Where’s the evidence that outside is better? And where’s the actual evidence that victims have contracted the virus while eating out, rather than, say, standing in line at the grocery store or the post office?

It certainly makes sense that transmission of the virus is more likely in a crowded bar or restaurant, but when occupancy has been reduced by 75 or 50 percent, as it was before the most recent crackdown, there’s a lot of room for debate – while businesses owners go bankrupt.

Then there was the requirement that travelers quarantine for 14 days just because they crossed a state line for the first part of the Nov. 13 freeze. At that time there were no publicly known variants in the virus; it was COVID-19 in Longview, Wash., or at the local grocery store; in both cases personal protection might be advisable. The Oregon Health Authority even called travelers who were literally still on the road heading home, to let they know Big Brother was watching.

Since Day 1 the state has grabbed the reins on this thing since Day 1, and local jurisdictions should be much more involved in making these calls.

That’s why we applaud this move by the state. It makes sense to allow officials who know their local culture and population, make decisions on what’s right for those people.

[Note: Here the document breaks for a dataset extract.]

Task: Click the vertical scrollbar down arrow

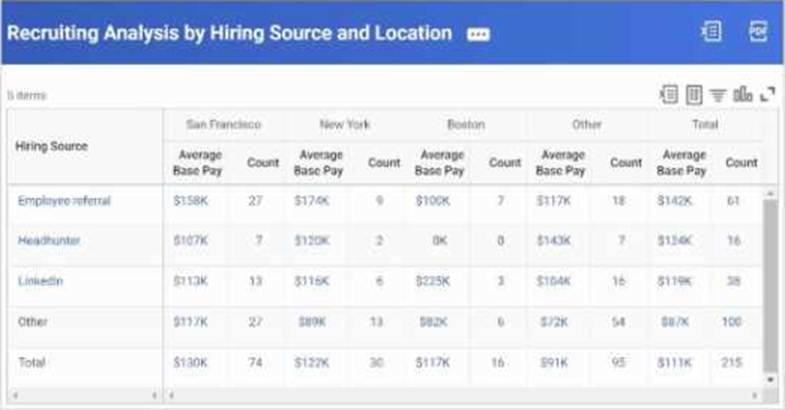Action: click(x=769, y=380)
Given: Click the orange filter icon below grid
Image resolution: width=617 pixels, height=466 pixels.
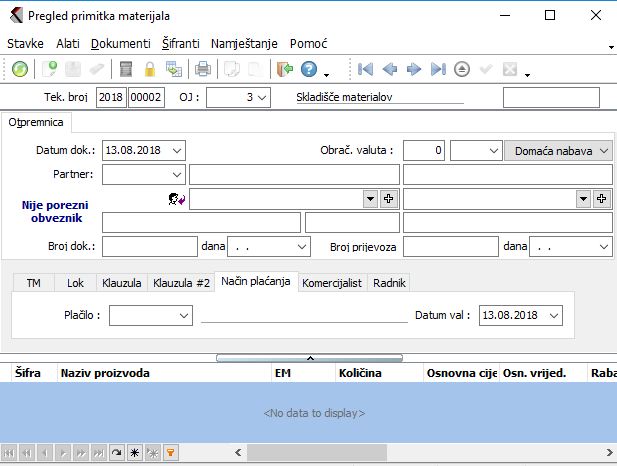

If the decisions on how to handle the coronavirus and the enforcement of mandates are carried out at the local level by local officials, we wonder if the local populace might take this better and find it easier to employ whatever means is necessary to cut the numbers.

Certainly, the answers aren’t going to be the same for everyone, as we’ve all learned by now. And we should respect the right of people to take the steps they deem necessary to ensure their safety. If that means isolating one’s self, so be it. COVID can be terrible, even fatal, as we all know.

If a business officials feel that mask-wearing should be a requirement for those choosing to enter their doors, we should comply or go elsewhere. What’s right is that it’s that business’s choice. What’s wrong is when the state mandates it, for months on end.

Making management of the coronavirus challenge a local decision is a step in the right direction, morally and economically.